We went back and got 1 other case that was from 2015, the only other case that had ever been in the hospital, and that had been a patient with a risk factor of having had a liver transplant in India. That case was 3 years prior to the most recent case. We included that in our samples, bundled it up, and sent them off for whole genome sequencing. And then found out that patient 1, the one from 2015, was unrelated to the second patient and the third patient and the sink, and the second patient, sink, and third patient were all closely related isolates. And so this told us, “Wow, this was the smoking gun. Thank goodness, we removed the sink early on.”

The takeaway for everyone is that 1) as we already know, bacteria are always 1 step ahead, or probably 20 steps ahead, from us. And that, despite really aggressive prevention efforts, we found that the sink had become contaminated. This really leads us to believe that better education around sinks, particularly separating clean and dirty tasks, so thinking of having in ICU rooms, or in the hospital, where these really acute patients might be that might have these organisms, really having a sink that's dedicated for hand hygiene and clean things. And then an area that's used as a drain or for things like when you're performing peri care or bathing, where you've touched the patient and then that goes in the wastewater, that's considered dirty, you don't wash your hands there.

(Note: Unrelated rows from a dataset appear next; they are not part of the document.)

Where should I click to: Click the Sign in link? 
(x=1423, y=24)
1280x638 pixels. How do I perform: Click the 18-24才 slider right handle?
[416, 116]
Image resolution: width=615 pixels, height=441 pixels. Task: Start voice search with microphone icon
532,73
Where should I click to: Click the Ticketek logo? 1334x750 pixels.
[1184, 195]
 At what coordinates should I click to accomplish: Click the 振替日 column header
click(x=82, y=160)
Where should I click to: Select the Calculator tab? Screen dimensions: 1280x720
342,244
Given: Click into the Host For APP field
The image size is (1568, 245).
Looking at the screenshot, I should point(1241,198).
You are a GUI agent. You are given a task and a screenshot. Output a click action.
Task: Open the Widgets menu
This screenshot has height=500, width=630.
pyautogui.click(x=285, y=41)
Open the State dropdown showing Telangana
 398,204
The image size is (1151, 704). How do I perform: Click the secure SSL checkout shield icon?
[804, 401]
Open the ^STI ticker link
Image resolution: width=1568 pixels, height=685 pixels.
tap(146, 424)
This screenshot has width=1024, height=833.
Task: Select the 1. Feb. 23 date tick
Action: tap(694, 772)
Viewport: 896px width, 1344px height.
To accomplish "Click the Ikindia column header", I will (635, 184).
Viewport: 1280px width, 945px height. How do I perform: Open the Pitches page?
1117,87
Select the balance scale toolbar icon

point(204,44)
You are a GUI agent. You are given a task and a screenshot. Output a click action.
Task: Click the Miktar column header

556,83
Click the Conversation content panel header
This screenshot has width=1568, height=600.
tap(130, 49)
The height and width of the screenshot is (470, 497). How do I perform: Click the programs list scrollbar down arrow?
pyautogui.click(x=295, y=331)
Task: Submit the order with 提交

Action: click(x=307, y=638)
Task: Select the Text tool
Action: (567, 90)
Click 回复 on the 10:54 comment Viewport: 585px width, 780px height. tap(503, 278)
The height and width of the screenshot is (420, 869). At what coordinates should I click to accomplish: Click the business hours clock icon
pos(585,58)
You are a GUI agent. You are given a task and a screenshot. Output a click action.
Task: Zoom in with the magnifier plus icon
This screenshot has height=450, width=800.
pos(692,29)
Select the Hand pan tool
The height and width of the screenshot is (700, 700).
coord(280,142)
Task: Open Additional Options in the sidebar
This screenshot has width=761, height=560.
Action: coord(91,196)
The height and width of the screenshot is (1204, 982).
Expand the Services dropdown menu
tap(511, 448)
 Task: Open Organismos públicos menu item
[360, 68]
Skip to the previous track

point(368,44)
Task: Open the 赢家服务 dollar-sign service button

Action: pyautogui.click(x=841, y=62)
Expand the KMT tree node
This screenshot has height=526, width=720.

And then really, again, doubling down on your efforts to enhance horizontal infection prevention strategies, cleaning, particularly non-dedicated patient equipment, and really performing enhanced cleaning in the environment. My thought is that for hospitals that might not routinely see patients with CRE, or NDM-1 in this case, that if you were to detect a case, perhaps prospectively sampling that sink after their stay to see-we don't know the sensitivity or specificity of that, but-as a potential prevention measure, identify if there's colonization there and mitigate it before it becomes a problem. In our case, we’ve since performed many, many cultures on patients and haven't had any additional NDM-1 so we feel that because it was just in the sink drain and not the P-trap water, that it hadn't yet gotten to plumbing that couldn't be mitigated as easily.

I think that, as everyone knows, CRE is one of the most concerning pathogens out there and I just always want to put in a plug for microbial stewardship as a way to help stop the development of multidrug-resistant organisms in general. And that, again, basic infection prevention measures can really help stop the spread as well.

The study, What's Lurking in the Drain? Serial Transmission of NDM-1 Klebsiella pneumoniae to Patients Admitted 9 months Apart to the Same ICU Room, was presented Saturday, October 5, 2019, at IDWeek 2019 in Washington, DC.